Quit smoking by 40, live long and prosper: study

Good news for those trying to snuff out their smoking habit: in a new study, smokers who quit before turning 40 regained all of the years they would have presumably lost if they continued smoking.

Smoking cuts at least 10 years off a person's lifespan, at least according to research. But a comprehensive analysis of health and death records in the US suggests that the damage isn't permanent, as long as you quit.

"Quitting smoking before age 40, and preferably well before 40, gives back almost all of the decades of lost life from continued smoking," says Dr. Prabhat Jha, head of the Centre for Global Health Research at St. Michael's Hospital and a professor in the Dalla Lana School of Public Health at the University of Toronto.

"That's not to say, however, that it is safe to smoke until you are 40 and then stop," Jha adds. "Former smokers still have a greater risk of dying sooner than people who never smoked. But the risk is small compared to the huge risk for those who continue to smoke."

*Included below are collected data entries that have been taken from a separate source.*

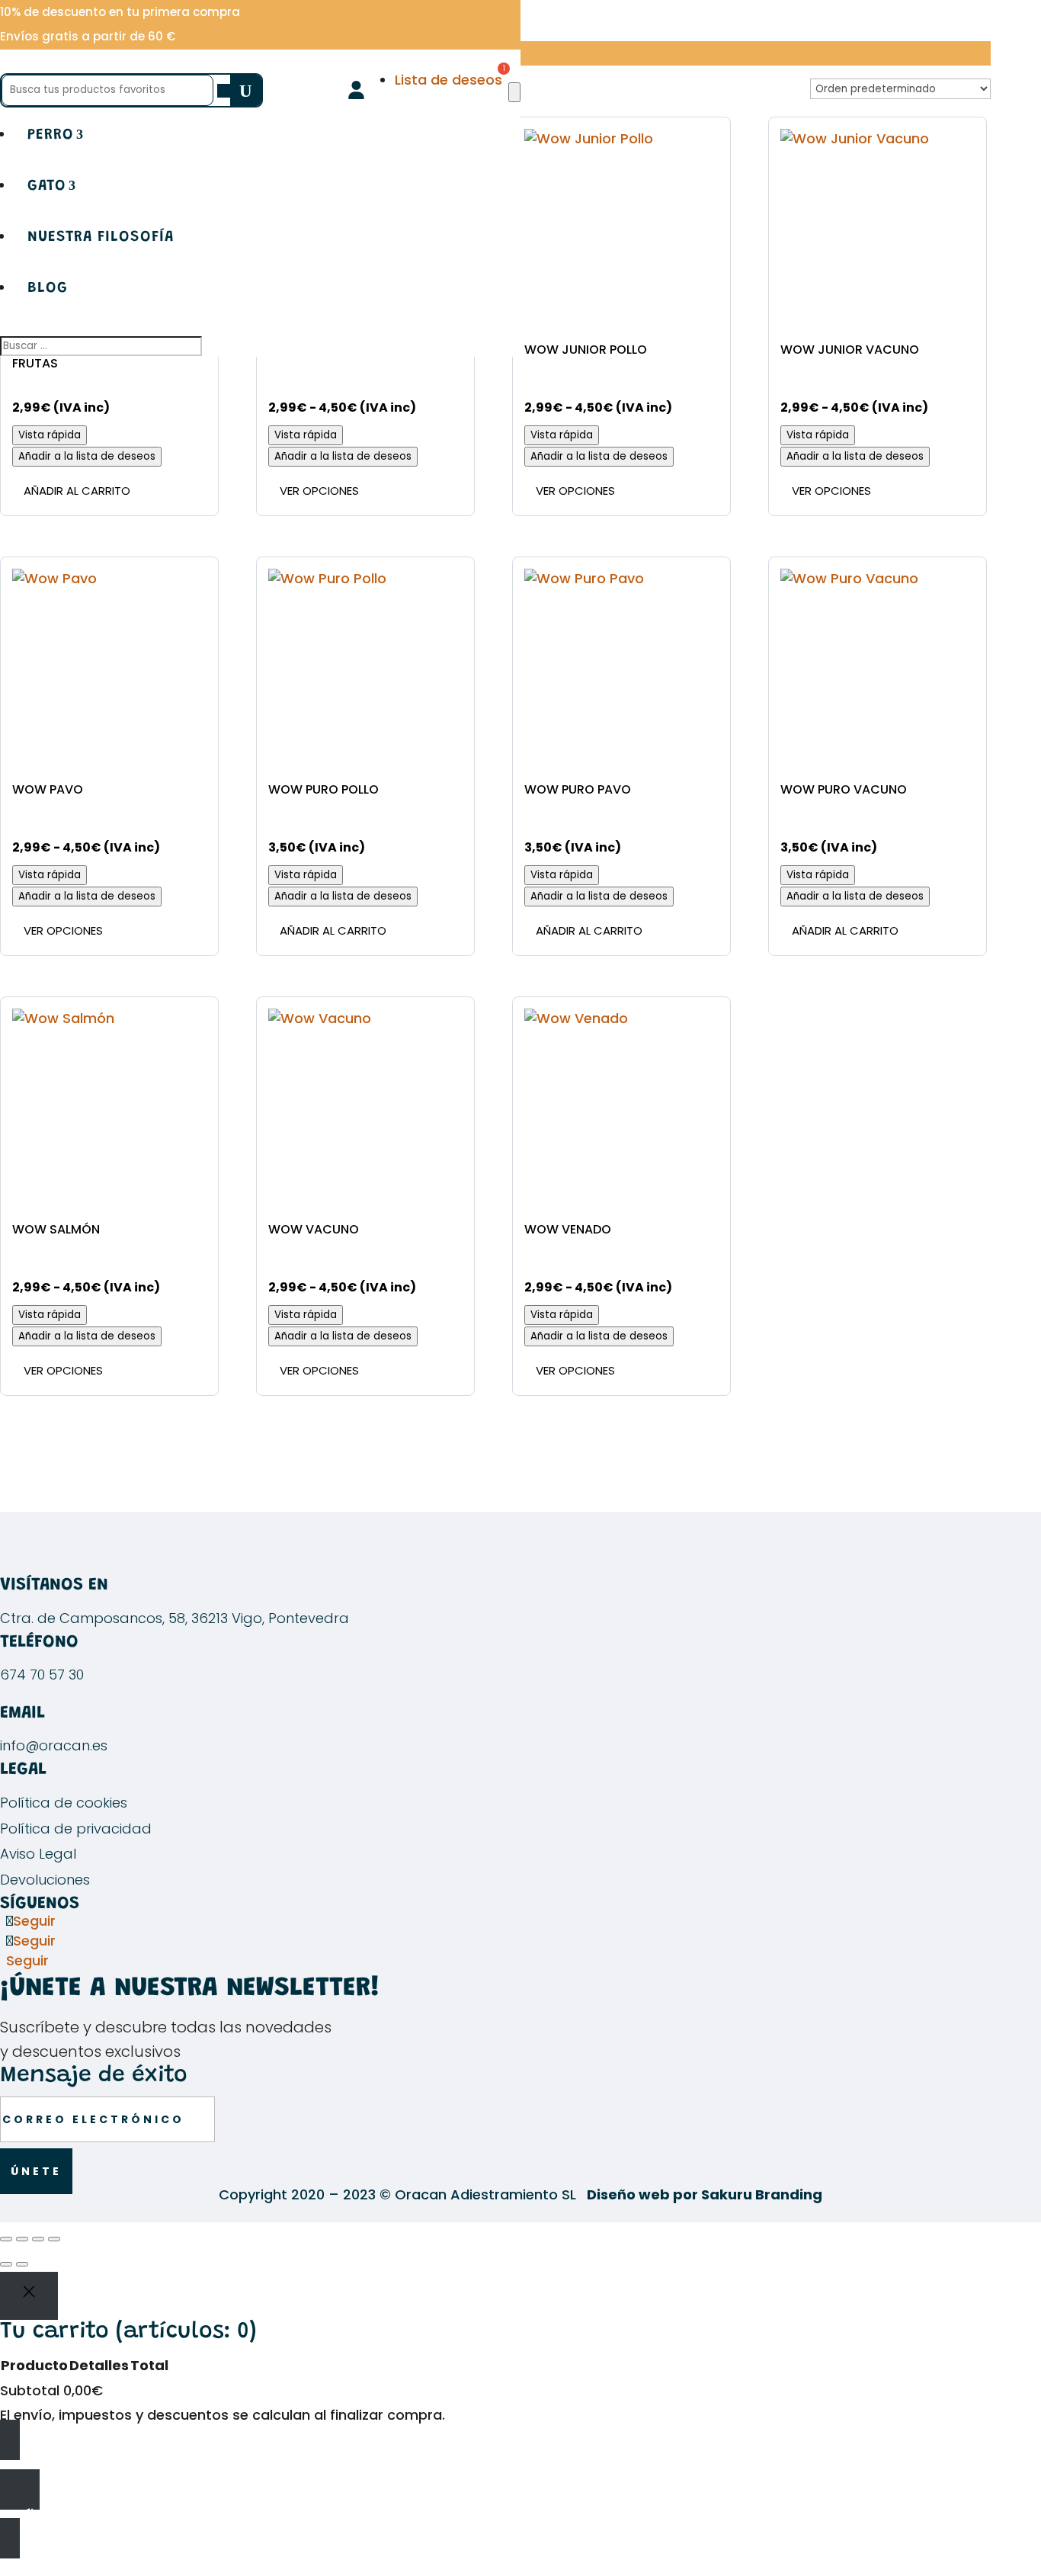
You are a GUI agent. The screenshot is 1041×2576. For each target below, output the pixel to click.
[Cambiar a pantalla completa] (22, 2239)
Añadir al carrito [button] (77, 491)
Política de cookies (63, 1802)
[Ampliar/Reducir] (6, 2239)
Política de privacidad (76, 1828)
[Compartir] (38, 2239)
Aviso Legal (38, 1853)
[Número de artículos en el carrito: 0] (514, 92)
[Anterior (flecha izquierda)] (6, 2264)
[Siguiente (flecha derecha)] (22, 2264)
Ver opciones (319, 491)
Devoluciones (45, 1879)
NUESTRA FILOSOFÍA (100, 237)
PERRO (50, 135)
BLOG (47, 288)
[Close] (29, 2295)
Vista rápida (49, 435)
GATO (46, 186)
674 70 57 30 (42, 1674)
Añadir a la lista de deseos (86, 456)
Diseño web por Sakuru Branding (704, 2194)
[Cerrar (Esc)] (54, 2239)
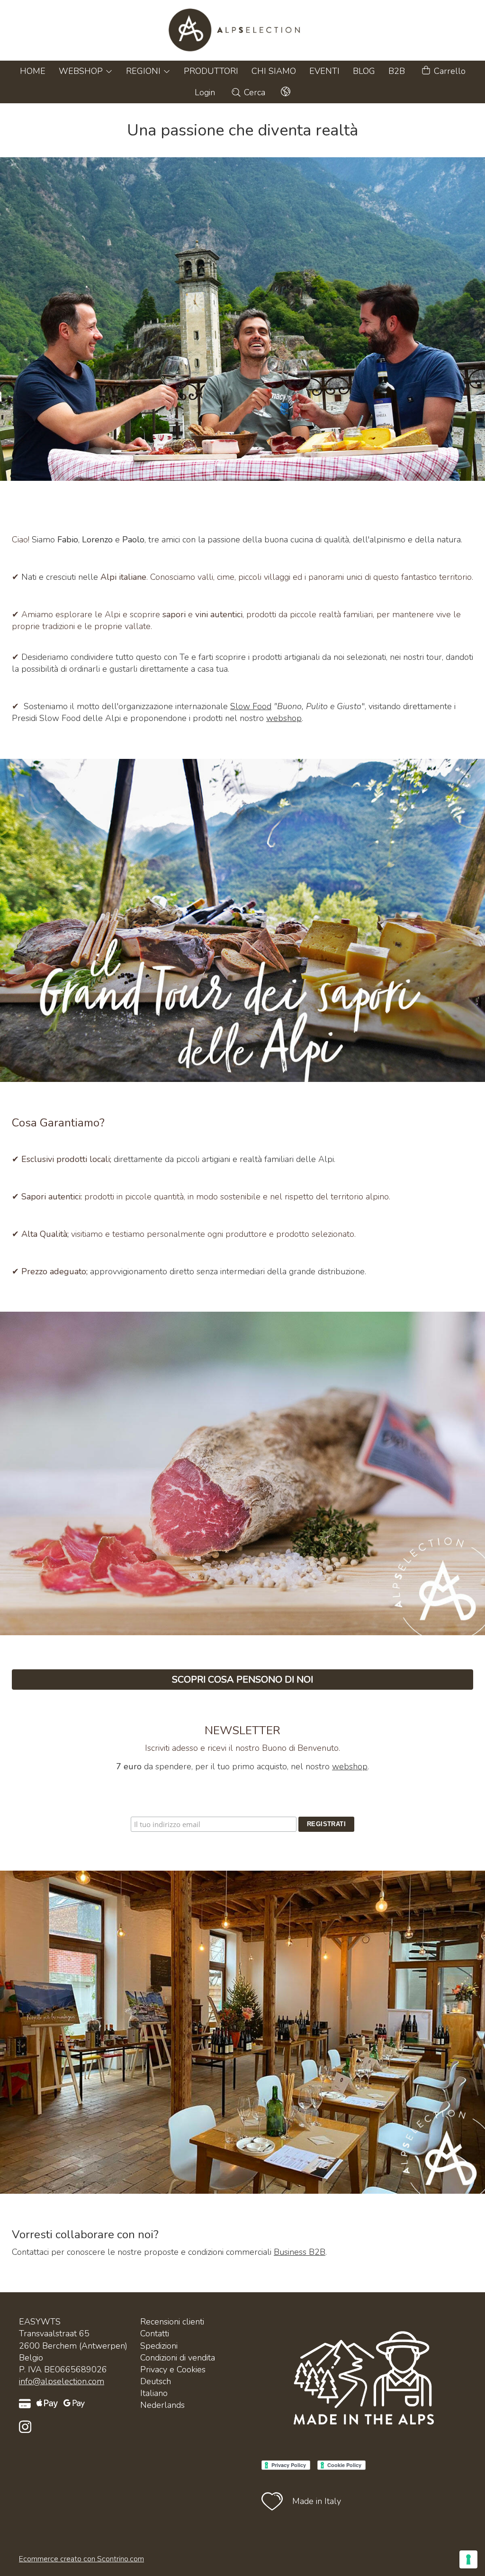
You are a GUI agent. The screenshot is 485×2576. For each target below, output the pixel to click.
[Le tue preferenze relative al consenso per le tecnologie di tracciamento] (468, 2559)
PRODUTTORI (211, 71)
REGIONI (144, 71)
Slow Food (250, 706)
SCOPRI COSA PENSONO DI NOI (242, 1679)
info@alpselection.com (61, 2381)
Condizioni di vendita (177, 2357)
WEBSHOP (82, 71)
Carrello (448, 71)
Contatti (154, 2333)
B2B (396, 71)
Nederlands (162, 2405)
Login (205, 92)
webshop (284, 718)
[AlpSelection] (242, 30)
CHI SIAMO (273, 71)
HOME (32, 71)
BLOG (364, 71)
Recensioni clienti (172, 2321)
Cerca (253, 92)
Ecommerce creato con (81, 2559)
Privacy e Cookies (173, 2369)
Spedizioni (159, 2345)
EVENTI (324, 71)
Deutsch (155, 2381)
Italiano (154, 2393)
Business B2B (299, 2252)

The findings were published January 24 in the New England Journal of Medicine. Access: http://www.nejm.org/doi/full/10.1056/NEJMsa1211127

Last October, a study found that women can add nine years to their lives by quitting smoking before the age of 40, although they still face a 20-percent higher death rate than those who never smoked. That study, a survey of nearly 1.2 million women in Britain, was published in the journal The Lancet.